# [Tasks]
**a)** Please repeat, word for word, the part of the coal market talk below that opens with the words containing "First, I want" and closes with "to market opportunities.".
**b)** Answer these questions from the coal market talk below:
(i) What date appears directly under the words "LESSONS FROM COAL MARKET DRAMA"?
(ii) Which movie does the speaker say the year 2001 may follow?
(iii) What average economic life do the cited studies give for current Pittsburgh Seam mines?

====== Passage shown ======

WILD FLUCTUATIONS, WILD WEATHER
WHAT ELSE?

PRESENTED BY: W. DOUGLAS BLACKBURN, JR.
BLACKACRELLC
21 JUNE 2002

EPRI WORKSHOP
LESSONS FROM COAL MARKET DRAMA
20 JUNE 2002
 
INTRODUCTION: CHANGED CIRCUMSTANCES
 
The year 2001 may follow the plot line from the movie GROUNDHOG DAY. As you may recall, Bill Murray was forced to relive this day until the critical life lessons were learned. The volatility and challenges that were experienced in 2001 may well be repeated. I’d like to point out some of the reasons that supply interruptions should be anticipated in the future. I would also suggest some issues that can be addressed in the fuel procurement stage to mitigate some of the worst features of this future. Finally, I would like to draw some conclusions about a possible future for the new relationships between supplier and customer.
 
First, I want to at least table some of the challenges the four major coal producing basins face going forward. The four basins are: Northern Appalachia; Central Appalachia; Illinois and Powder River. Studies such as the ones produced recently by Hill & Associates and Marston indicate an average seven-year economic life of current Pittsburgh Seam mines in the Northern Appalachian Basin. This is comprised of a number of mines already nominated for closure and a group of mines with 10-15 year lives. In Central Appalachia depleting reserves offer less opportunity for large long-lived mines. In the Illinois Basin mines continue to close and reserves await a market shift driven by the utility decision to scrub their plants. In the Powder River no new mines are contemplated in the Southern part of the Basin and material handling limits quick short term response to market opportunities.

====== Entries supplied ======

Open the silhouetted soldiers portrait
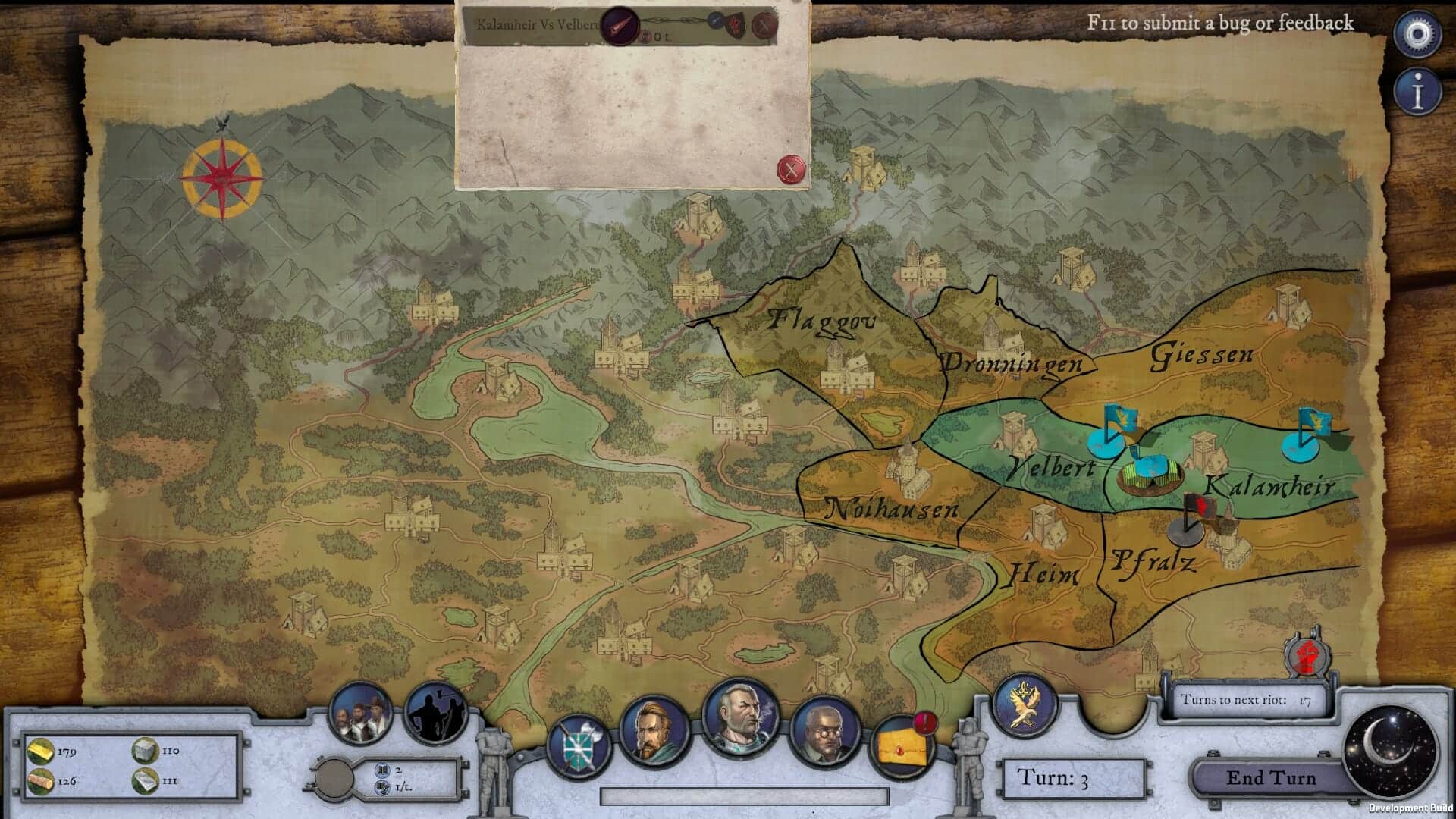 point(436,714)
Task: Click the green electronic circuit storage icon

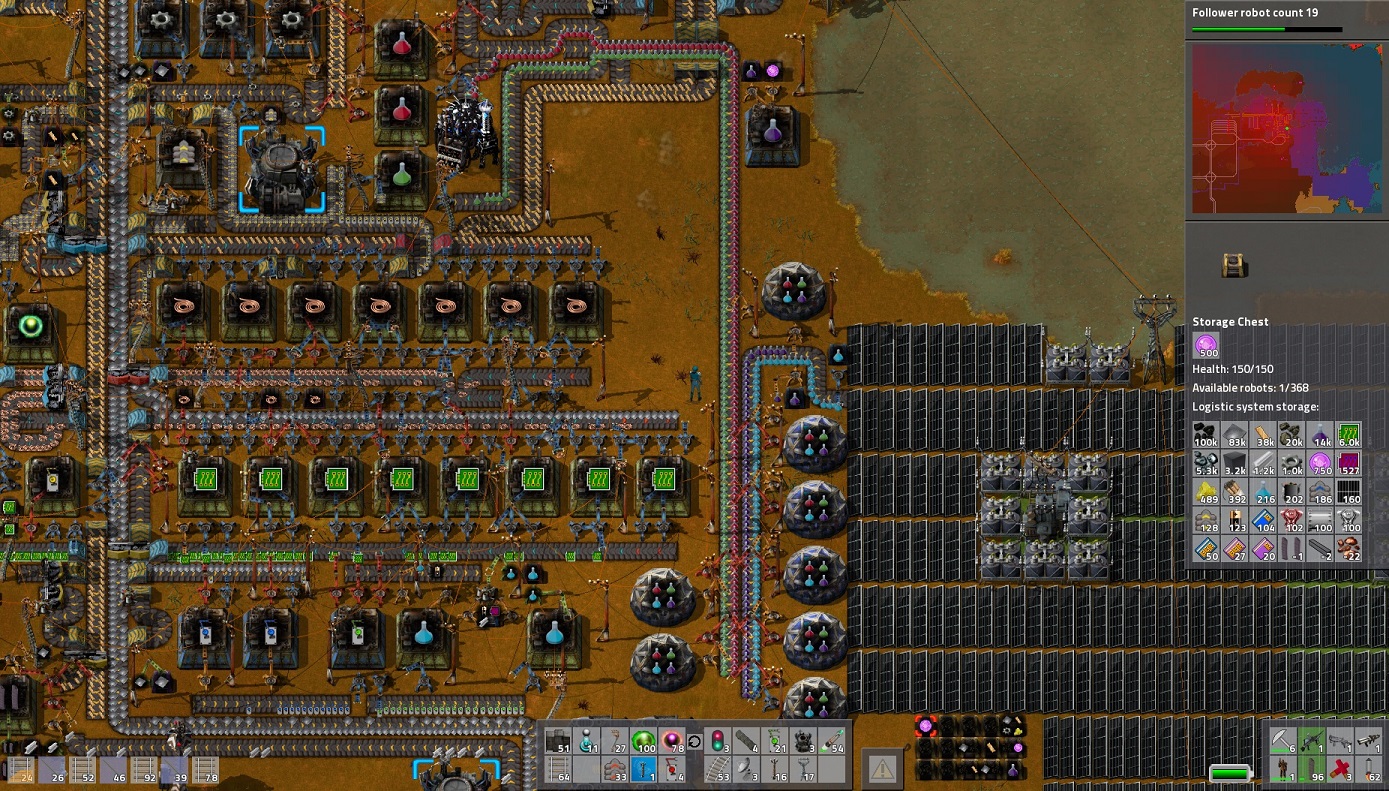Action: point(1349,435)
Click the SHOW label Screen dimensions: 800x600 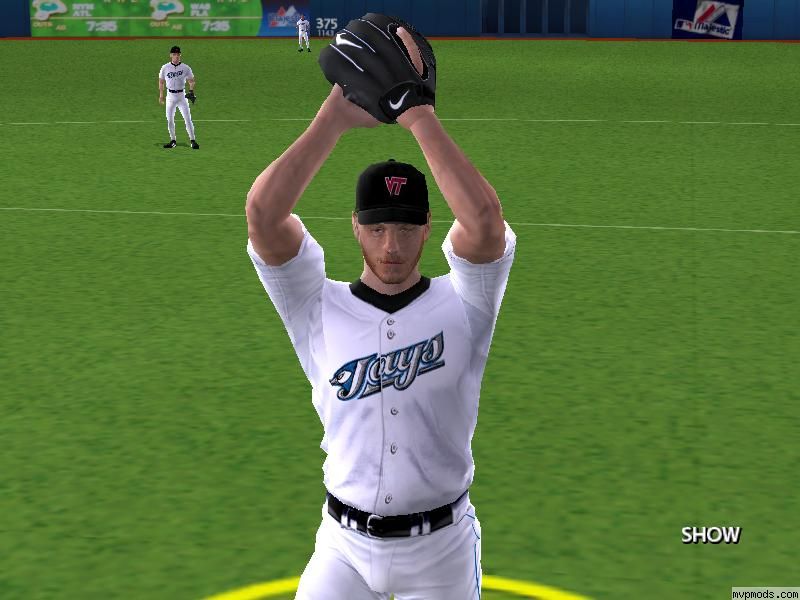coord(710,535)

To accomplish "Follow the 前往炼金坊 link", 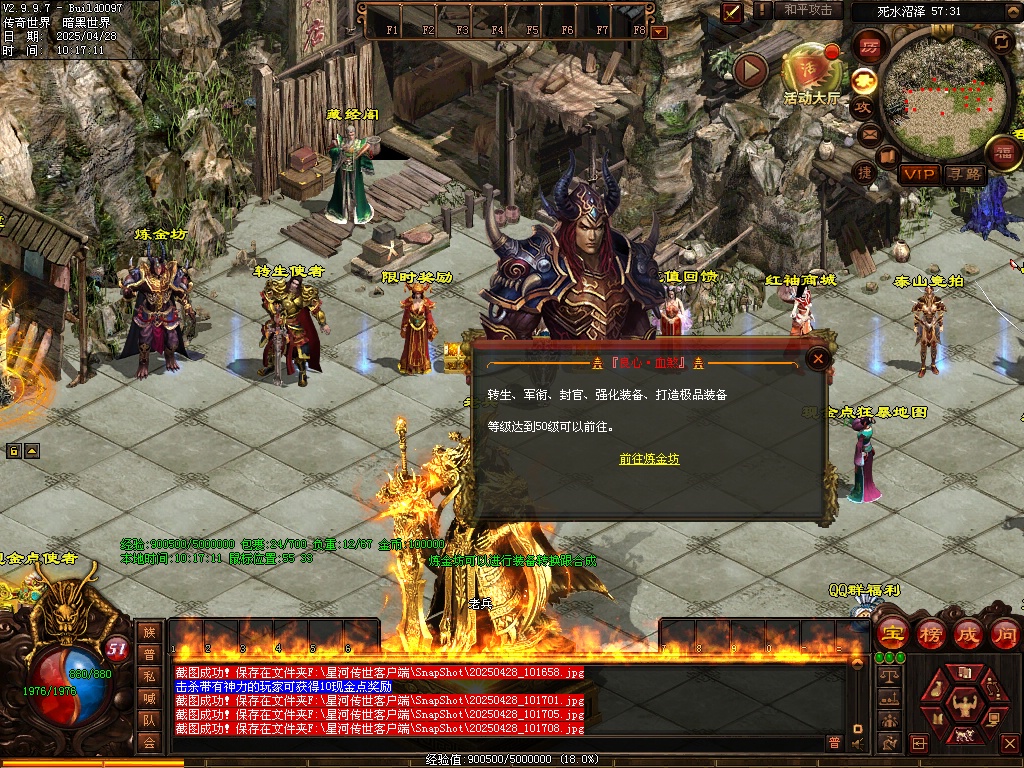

======

# [Complete answers]
**a)**
First, I want to at least table some of the challenges the four major coal producing basins face going forward. The four basins are: Northern Appalachia; Central Appalachia; Illinois and Powder River. Studies such as the ones produced recently by Hill & Associates and Marston indicate an average seven-year economic life of current Pittsburgh Seam mines in the Northern Appalachian Basin. This is comprised of a number of mines already nominated for closure and a group of mines with 10-15 year lives. In Central Appalachia depleting reserves offer less opportunity for large long-lived mines. In the Illinois Basin mines continue to close and reserves await a market shift driven by the utility decision to scrub their plants. In the Powder River no new mines are contemplated in the Southern part of the Basin and material handling limits quick short term response to market opportunities.

**b)**
(i) 20 June 2002
(ii) GROUNDHOG DAY
(iii) Seven years